Task instructions: Return the lines below that carry the word "computer".

Recorded data below:

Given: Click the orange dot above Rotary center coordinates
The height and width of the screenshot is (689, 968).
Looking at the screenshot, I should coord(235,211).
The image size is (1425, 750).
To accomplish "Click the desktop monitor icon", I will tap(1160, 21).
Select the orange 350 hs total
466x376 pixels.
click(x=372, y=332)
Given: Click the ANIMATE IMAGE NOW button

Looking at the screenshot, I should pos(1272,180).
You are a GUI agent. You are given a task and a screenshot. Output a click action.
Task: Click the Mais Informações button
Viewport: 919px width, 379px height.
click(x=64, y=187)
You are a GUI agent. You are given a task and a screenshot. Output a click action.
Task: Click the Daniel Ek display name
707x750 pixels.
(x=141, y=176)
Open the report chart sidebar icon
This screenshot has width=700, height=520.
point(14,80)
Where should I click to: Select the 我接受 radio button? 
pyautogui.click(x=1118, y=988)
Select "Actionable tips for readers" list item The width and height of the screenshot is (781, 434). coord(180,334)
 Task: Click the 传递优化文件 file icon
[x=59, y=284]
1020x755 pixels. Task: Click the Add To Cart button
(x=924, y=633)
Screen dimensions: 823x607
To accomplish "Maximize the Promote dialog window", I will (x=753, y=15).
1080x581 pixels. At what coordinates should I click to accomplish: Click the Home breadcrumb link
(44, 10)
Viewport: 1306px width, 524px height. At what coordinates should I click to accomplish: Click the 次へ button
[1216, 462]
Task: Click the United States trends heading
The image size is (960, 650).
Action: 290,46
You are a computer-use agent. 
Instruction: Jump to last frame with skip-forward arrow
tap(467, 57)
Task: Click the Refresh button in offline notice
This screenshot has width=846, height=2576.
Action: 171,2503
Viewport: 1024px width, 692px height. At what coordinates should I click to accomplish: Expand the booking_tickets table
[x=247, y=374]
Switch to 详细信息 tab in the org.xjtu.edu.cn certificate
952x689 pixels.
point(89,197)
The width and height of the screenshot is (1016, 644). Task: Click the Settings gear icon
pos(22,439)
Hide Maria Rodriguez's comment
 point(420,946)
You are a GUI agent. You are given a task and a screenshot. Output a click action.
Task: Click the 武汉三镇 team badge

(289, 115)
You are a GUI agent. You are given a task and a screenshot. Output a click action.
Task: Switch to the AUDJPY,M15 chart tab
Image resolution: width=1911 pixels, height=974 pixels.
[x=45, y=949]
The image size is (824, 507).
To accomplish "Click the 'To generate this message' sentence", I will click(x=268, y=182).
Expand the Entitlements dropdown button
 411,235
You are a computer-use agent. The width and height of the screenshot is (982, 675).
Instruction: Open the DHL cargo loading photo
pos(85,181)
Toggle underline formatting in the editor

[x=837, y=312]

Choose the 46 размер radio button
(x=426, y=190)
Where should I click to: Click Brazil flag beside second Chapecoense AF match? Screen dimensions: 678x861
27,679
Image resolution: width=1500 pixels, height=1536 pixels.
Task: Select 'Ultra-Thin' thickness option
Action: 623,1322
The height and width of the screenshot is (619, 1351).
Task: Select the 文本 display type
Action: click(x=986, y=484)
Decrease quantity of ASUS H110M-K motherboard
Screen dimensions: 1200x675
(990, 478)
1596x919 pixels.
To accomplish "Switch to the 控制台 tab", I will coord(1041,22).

End of Recorded data.

Response to this exercise:
You are a computer-use agent. 
You are a computer-use agent. The width and height of the screenshot is (982, 675).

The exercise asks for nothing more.